See Any Sea Creatures?
Most of the outlines are based upon sea creatures: hammerhead shark, jelly fish, crab, clams, silver dollars and more. This will give your students a nice device to remember the island groups. Once they have completed their map, they can leave the outlines if they wish or erase them.
Geography Introduction: Here's Why
Drawing a map, like reading, or algebra, is a difficult skill to learn and if one sets an 8-year-old down with a map of the US and says "draw this," the child will be as overwhelmed as if he were confronted with reading Shakespeare before he could read The Cat in the Hat, and will quickly abandon it. Sure, a child could understand and appreciate the story of Hamlet as well as read a map at the age of 8, but if you ask her to READ Hamlet or DRAW a map, that is another story. The intellect of a child far outpaces her skills and if you ask too much too soon from her skills you can forever extinguish a desire for more.
In this series of books I simply want to introduce children to geography by giving them a primer in the borders and locations of states, provinces and countries. By doing so I hope to invite them further into the beautifully complicated world of geography.
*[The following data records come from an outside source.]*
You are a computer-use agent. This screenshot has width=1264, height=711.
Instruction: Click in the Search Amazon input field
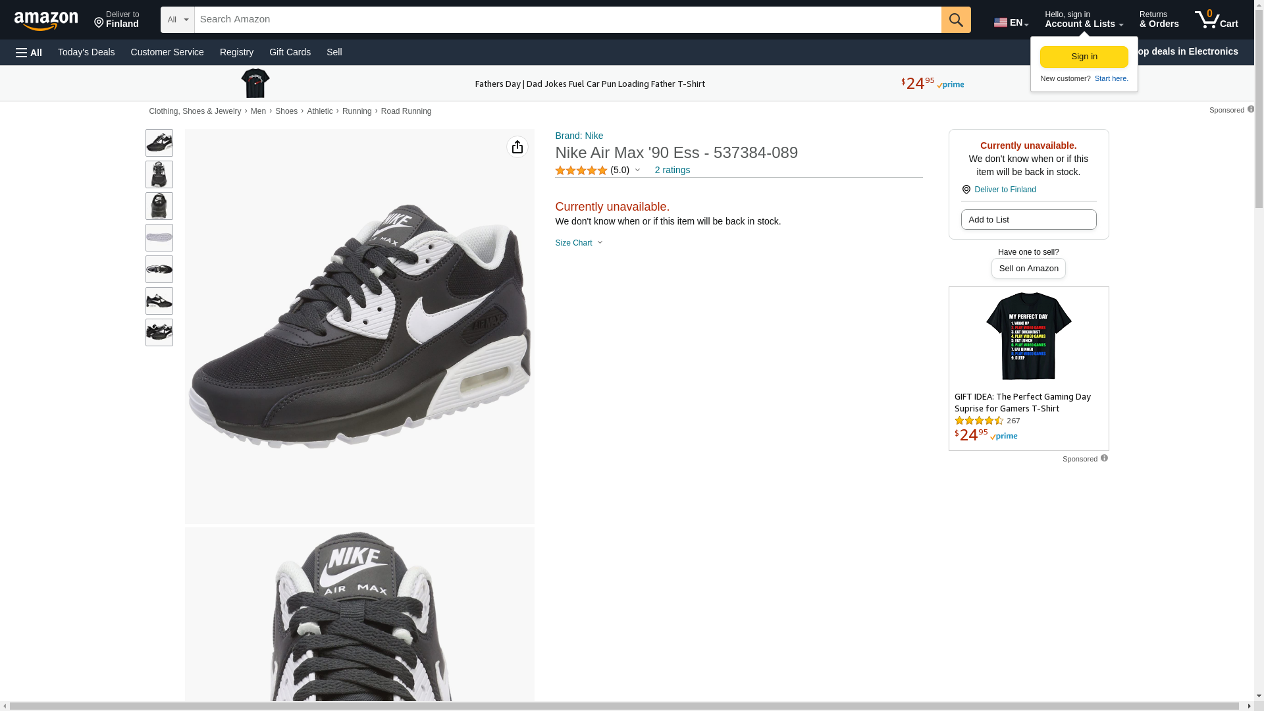click(566, 20)
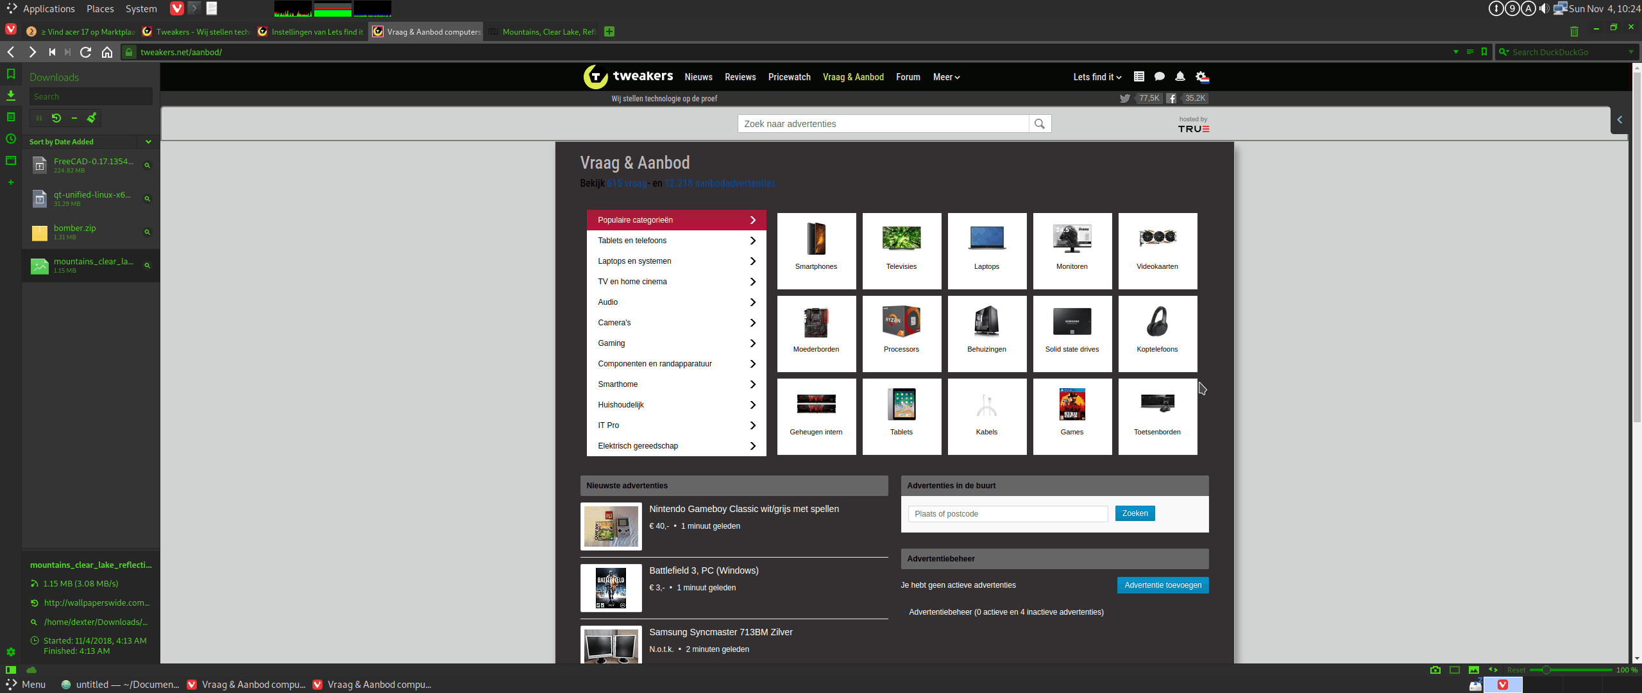This screenshot has width=1642, height=693.
Task: Click retry download icon in Downloads toolbar
Action: (x=56, y=118)
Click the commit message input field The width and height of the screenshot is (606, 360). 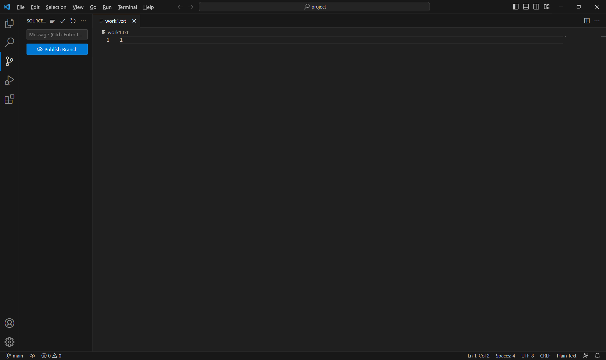[57, 34]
Are these drawings cartoons? Absolutely they are, and in the best sense of that word. The word "cartoon" originated in the Middle ages and meant what we would today call a "sketch," something that the artist drew as he thought out, or prepared to draw his masterpiece. By engaging students in drawing "cartoon" maps I hope to give them enough self-confidence to someday give the real thing a try.
Geography is essential to a child’s education. And basic to that study is a simple outline of states, countries and continents. In Draw Oceania I have tried to give students an easy introduction to committing the map of the Oceania to memory. Through simple, step-by-step instructions, students learn to draw the countries and islands and, with a little practice, will be able to draw Oceania as a whole.